Redefining sacred in banking rescue

Published
By James Saft

Another week, another set of protestations that US banks will remain in private hands, apparently almost regardless of the consequences.

It is clear that nationalisation violates a sacred value for US policymakers, or perhaps they believe it to be a sacred value held by voters. As we know from behavioural economics, when people are confronted by a conflict between material advantage and their ideas of the sacred, they tend to opt surprisingly often for the sacred.

Sometimes that is utterly right, but in this case it is really a false opposition. The Federal Deposit Insurance Corporation takes control of failed US banks almost every Friday, and while taking some of the biggest over would pose huge problems, it should be possible to do it, to speed recovery and to hang on to what is essential: a market-driven system of capital allocation and a credible three- or four-year glide path to privatisation for those assets and institutions that end up in taxpayers' hands.

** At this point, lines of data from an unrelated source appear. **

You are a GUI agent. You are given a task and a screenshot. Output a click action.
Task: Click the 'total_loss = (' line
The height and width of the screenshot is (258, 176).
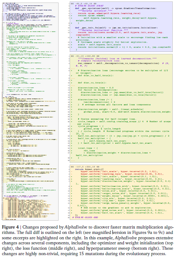tap(88, 148)
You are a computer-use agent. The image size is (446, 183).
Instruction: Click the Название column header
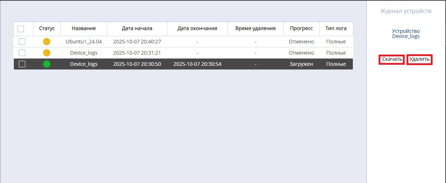point(84,28)
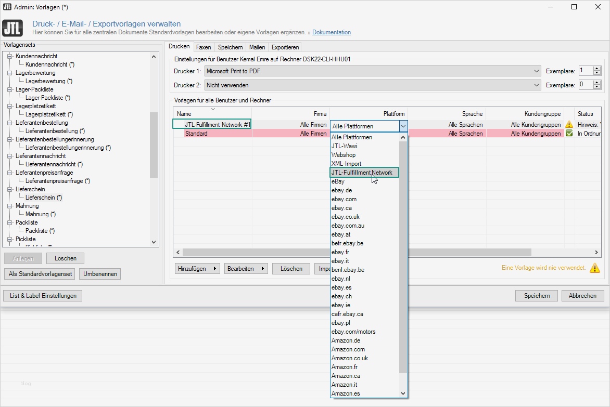The image size is (610, 407).
Task: Click green checkmark status icon in Standard row
Action: point(569,134)
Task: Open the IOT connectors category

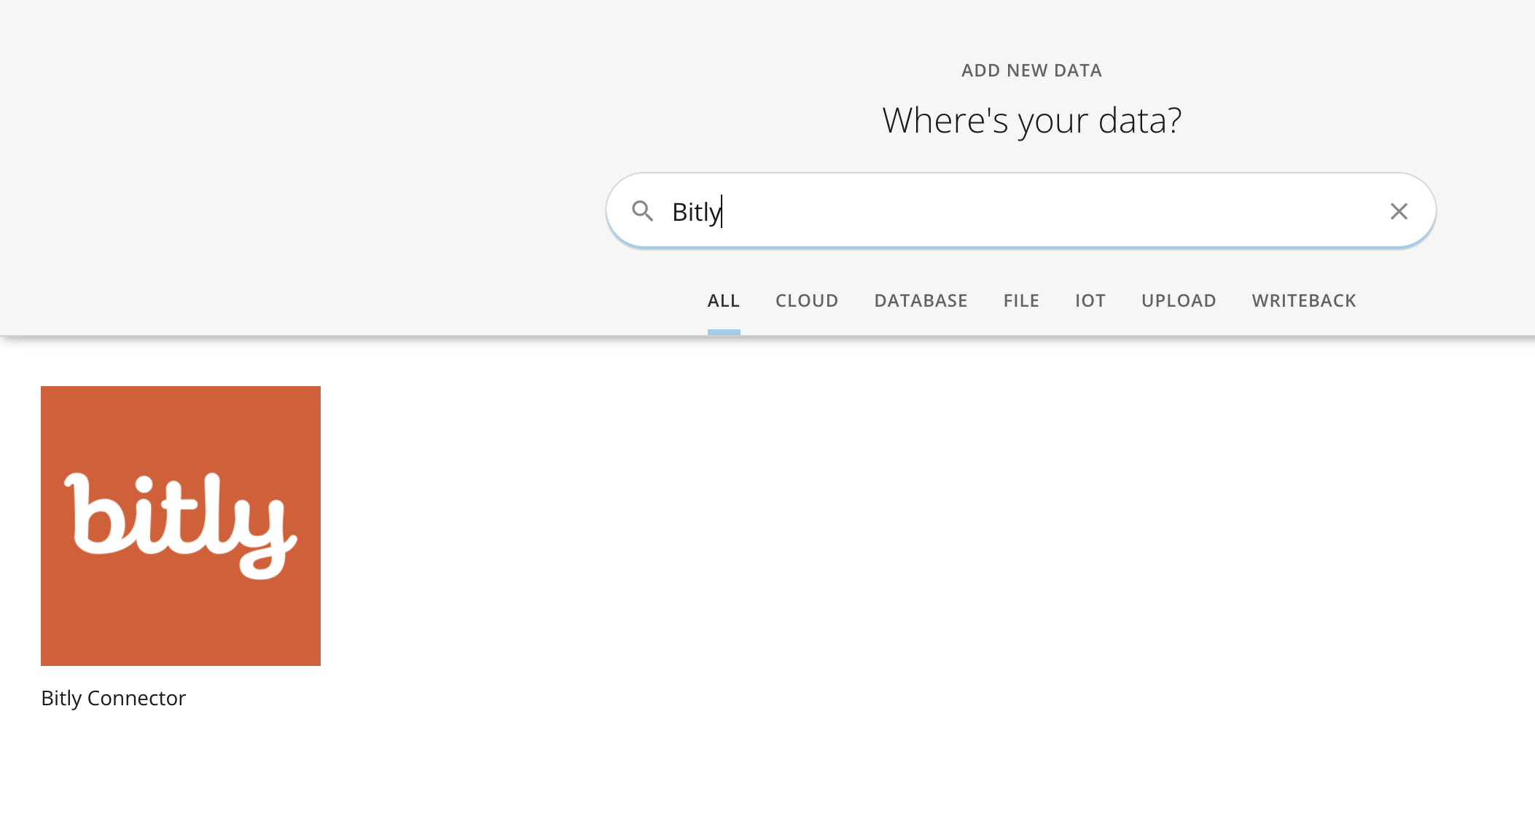Action: pyautogui.click(x=1089, y=300)
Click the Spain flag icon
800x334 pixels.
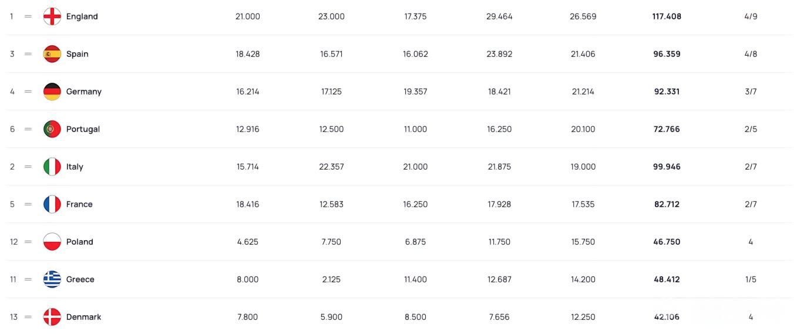click(52, 54)
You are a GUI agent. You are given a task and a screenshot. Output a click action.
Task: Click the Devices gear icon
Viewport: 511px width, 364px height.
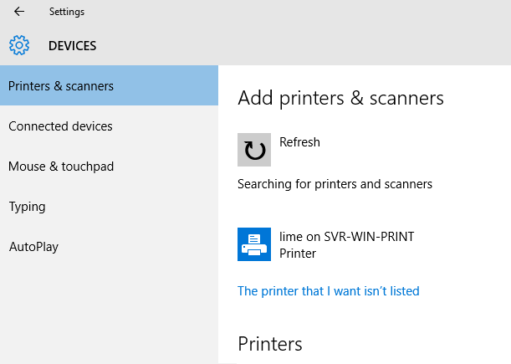(x=19, y=45)
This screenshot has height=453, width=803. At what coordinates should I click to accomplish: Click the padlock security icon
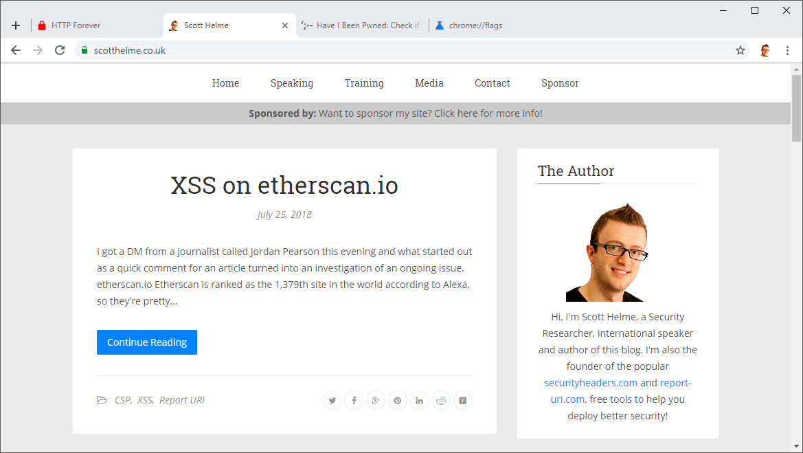tap(83, 49)
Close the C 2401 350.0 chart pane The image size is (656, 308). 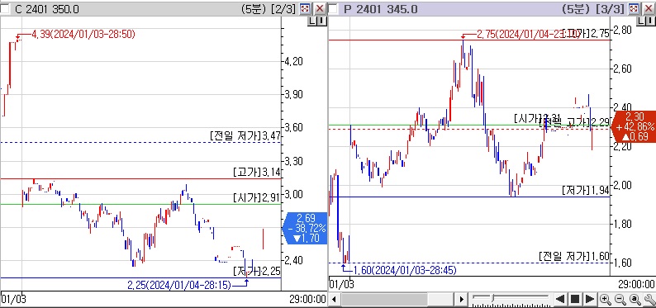(x=320, y=9)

Fed Chairman Ben Bernanke added his voice to those maintaining that the crisis would be contained – no, wait, that was 2007's line – that the banks would not be nationalised.

"I don't see any reason to destroy the franchise value or to create the huge legal uncertainties of trying to formally nationalise a bank when it just is not necessary," Bernanke told the Senate Banking Committee on Tuesday.

"What we can do is make sure they have enough capital to fulfil their function and at the same time we exert adequate control to make sure that they are doing what is necessary to become healthy and viable over the longer term," he said.

"Franchise value" is a risible concept for many of the banks in question. Who will choose to do business with a bank whose shares are trading at penny levels, even if their deposits and funding are essentially backstopped by the United States? My guess is that it really only happens where that institution offers better than market terms to its clients, which in essence is a subsidy via the government and exactly the kind of market distortion those who oppose nationalisation say they wish to avoid.

And while "legal uncertainties" are regrettable, let's get real; we are operating in a time of huge and immediately unresolvable uncertainties, legal and otherwise, not least how contracts underlying mortgage backed securities will be handled as part of the effort to stave off foreclosure.

There appears to be some movement beneath the serene anti-nationalisation surface. It is interesting and encouraging that the United States is reportedly considering converting some of the preferred securities it holds in Citibank and American International Group ultimately into common equity. Even better, it may decide to do the same with other past and future equity infusions, with the idea being that banks found wanting under the upcoming stress tests get an infusion of capital that would convert to equity as needed.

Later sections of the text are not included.